Octubre 2020. Tabla de S. Miguel de Ruesta (Zaragoza)

10. Octubre. San Miguel de Ruesta Medium

OCTUBRE. TABLA DE SAN MIGUEL DE RUESTA

Renacimiento, principios del siglo XVI                                 

Pintura al temple sobre tabla

Procede de la iglesia parroquial de Nra. Sra. de la Asunción de Ruesta

Con la llegada del otoño, los montes de nuestra región cambian sus colores y crean preciosos escenarios que nos invitan a visitar los pequeños pueblos que acogen. Una de las paradas imprescindibles en cualquier excursión otoñal por nuestra diócesis ha de ser Ruesta, población medieval de la que procede la pieza que nos ocupa este mes de octubre: la tabla de San Miguel de Ruesta.

Esta pintura renacentista procede de la iglesia parroquial del pueblo, dedicada la Asunción de María, donde en origen debió formar parte de un retablo más amplio. Fue realizada entre las décadas de 1510 y 1520, fechas que la sitúan en un período de transición del Gótico al Renacimiento. En consecuencia, podemos apreciar cómo en esta pintura se entremezclan características de ambos estilos artísticos.

El arcángel San Miguel, protagonista de la obra, aparece ataviado como un caballero del siglo XVI. Viste una armadura reforzada con detalles en cota de malla y una rica capa roja y negra, cuyos bordes están rematados con pan de oro con el fin de dar mayor suntuosidad al conjunto.

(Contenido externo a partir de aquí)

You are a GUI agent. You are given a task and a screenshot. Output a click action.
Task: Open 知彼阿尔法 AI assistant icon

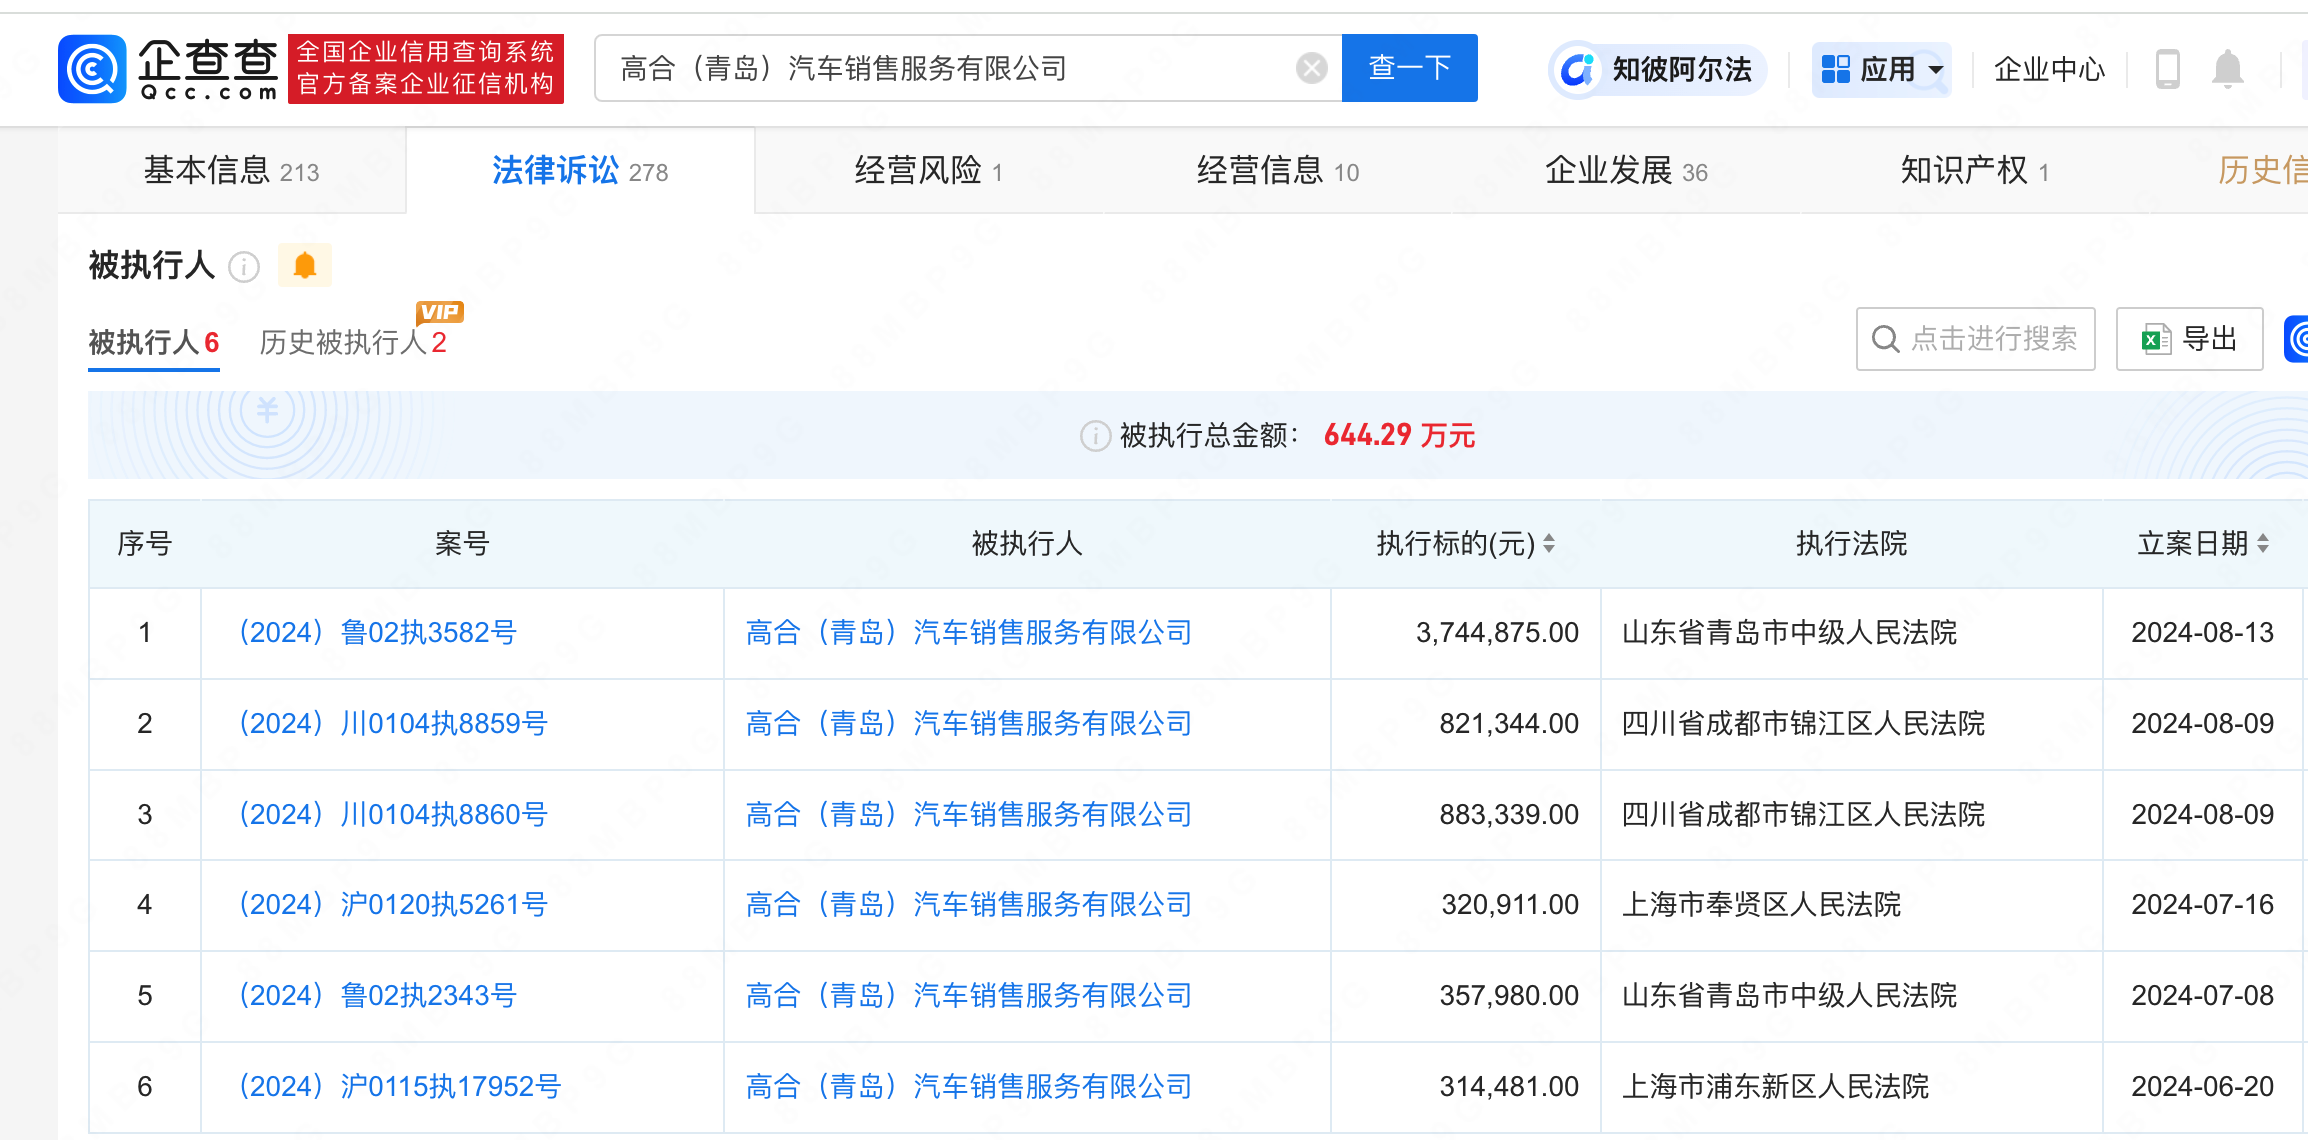(1578, 70)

Por detrás de esta, se asoman dos alas que el artista trabajó con gran detalle y que, al igual que los dulces rasgos del rostro de San Miguel, denotan ya cierta influencia del Renacimiento italiano.

Mientras que con su diestra San Miguel esgrime una espada con la que amenaza al diablo, retenido bajo sus pies, en su mano izquierda el arcángel sostiene una balanza. En cada lado de esta aparecen dos pequeñas figuras que aluden a las almas de los fieles. Esta obra, por tanto, se encarga de ilustrar al espectador dos de las principales misiones de este arcángel: luchar contra el Maligno durante el Apocalipsis y supervisar el pesaje de las almas, esto es, salvar a los bienaventurados mientras condena a los pecadores al infierno.

El sencillo fondo sobre el que se desarrolla la acción (un murete detrás del cual podemos intuir algo de vegetación) manifiesta cierto aire italianizante y se repite en varias obras procedentes de la diócesis, como el retablo de Bagüés o el de Santiago de Ruesta expuestos en el ámbito Renacimiento del MDJ. Esta característica común parece apuntar a que tal vez todas estas pinturas fueron realizadas por talleres de artistas muy próximos entre sí, que pudieron colaborar en diversas ocasiones y se influyeron mutuamente.

¿Sabías que…?

Las representaciones artísticas de la segunda misión de San Miguel, la valoración de las almas, se inspiran en el tema egipcio del Juicio de Osiris. Según la mitología egipcia, este dios del ultramundo extraía el corazón del difunto para situarlo en un platillo de su balanza, mientras que en el otro colocaba la pluma de la Maat (símbolo de la verdad y la justicia), para comenzar así un juicio en el que participaban hasta cuarenta y dos dioses.